▶ [WORK INSTRUCTIONS]: The required answer is each line in the entries below where "Preferences" occurs.
----------
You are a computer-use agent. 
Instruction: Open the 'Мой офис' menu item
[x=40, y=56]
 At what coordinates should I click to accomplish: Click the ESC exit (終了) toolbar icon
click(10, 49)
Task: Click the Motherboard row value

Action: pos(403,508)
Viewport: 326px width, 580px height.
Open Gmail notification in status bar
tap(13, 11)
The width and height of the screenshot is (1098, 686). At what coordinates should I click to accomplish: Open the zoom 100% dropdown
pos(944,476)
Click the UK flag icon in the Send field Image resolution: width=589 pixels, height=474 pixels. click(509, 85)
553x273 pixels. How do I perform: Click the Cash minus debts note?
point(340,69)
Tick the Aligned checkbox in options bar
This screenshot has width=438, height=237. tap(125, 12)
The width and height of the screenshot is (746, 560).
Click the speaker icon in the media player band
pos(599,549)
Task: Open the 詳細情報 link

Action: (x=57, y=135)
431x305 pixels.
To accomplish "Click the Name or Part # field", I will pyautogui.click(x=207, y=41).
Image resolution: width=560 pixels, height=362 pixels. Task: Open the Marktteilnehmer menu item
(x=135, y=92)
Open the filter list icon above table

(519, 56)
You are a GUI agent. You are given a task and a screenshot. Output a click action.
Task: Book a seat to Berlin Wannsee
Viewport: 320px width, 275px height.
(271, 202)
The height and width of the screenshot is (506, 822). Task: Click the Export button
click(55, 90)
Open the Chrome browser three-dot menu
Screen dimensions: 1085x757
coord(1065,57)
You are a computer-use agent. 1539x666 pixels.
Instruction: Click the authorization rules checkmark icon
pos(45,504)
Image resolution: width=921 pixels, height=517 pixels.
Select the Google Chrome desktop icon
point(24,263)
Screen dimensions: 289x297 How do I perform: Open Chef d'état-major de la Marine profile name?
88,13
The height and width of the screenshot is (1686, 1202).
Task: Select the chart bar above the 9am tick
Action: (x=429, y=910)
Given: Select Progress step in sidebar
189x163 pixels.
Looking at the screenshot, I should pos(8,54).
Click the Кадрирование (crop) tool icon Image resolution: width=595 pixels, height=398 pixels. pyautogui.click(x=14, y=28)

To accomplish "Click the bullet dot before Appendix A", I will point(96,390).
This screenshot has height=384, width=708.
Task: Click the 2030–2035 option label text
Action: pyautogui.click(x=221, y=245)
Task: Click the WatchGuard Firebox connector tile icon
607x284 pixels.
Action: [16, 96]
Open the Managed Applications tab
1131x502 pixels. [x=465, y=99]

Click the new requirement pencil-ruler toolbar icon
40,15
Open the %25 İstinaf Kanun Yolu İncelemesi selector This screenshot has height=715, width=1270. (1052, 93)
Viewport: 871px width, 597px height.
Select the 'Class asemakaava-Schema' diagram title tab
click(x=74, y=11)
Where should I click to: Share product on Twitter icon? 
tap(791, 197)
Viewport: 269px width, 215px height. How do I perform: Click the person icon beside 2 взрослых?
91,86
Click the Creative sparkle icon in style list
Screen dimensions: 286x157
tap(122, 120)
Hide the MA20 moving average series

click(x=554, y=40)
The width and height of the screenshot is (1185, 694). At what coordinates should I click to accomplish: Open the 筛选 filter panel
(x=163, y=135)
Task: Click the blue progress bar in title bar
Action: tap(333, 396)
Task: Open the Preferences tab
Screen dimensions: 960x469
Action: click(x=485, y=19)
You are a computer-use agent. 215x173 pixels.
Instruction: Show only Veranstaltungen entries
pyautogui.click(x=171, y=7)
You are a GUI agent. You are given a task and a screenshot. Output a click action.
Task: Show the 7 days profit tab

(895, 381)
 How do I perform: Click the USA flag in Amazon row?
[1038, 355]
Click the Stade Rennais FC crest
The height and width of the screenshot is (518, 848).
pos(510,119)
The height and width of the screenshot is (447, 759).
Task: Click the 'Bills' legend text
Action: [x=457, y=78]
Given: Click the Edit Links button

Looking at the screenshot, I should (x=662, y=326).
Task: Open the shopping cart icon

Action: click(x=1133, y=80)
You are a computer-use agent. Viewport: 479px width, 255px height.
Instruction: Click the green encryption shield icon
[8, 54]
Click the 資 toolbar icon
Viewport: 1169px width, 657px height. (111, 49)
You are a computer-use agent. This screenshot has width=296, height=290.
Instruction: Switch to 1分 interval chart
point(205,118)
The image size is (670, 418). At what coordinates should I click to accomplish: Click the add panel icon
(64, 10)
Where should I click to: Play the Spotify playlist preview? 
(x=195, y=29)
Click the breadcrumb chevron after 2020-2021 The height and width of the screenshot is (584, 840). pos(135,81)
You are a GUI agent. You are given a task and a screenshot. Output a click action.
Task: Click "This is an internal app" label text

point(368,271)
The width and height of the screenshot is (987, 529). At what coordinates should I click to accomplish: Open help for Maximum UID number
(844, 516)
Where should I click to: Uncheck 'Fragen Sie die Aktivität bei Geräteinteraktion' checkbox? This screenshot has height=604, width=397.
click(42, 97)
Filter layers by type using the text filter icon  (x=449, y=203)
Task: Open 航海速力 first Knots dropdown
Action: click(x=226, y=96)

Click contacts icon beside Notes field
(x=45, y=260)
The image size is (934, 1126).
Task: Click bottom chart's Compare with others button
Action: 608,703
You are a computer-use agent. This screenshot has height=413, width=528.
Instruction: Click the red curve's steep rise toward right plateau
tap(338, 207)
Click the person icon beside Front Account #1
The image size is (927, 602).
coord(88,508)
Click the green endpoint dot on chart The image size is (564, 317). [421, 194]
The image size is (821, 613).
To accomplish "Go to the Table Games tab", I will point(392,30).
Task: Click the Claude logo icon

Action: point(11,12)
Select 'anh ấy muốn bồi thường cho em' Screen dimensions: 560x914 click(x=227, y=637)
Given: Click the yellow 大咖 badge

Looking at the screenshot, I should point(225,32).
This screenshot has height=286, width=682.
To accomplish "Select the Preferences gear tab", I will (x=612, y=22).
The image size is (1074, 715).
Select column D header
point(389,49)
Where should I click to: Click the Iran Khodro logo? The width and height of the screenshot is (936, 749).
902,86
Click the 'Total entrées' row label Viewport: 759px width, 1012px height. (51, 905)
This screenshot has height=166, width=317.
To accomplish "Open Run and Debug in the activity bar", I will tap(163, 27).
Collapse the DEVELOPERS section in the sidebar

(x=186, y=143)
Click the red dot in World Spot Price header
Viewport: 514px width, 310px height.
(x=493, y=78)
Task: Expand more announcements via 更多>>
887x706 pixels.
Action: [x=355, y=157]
----------
▶ [TASK OUTPUT]:
Task: Open the Preferences tab
To accomplish "Select the Preferences gear tab", I will (x=612, y=22).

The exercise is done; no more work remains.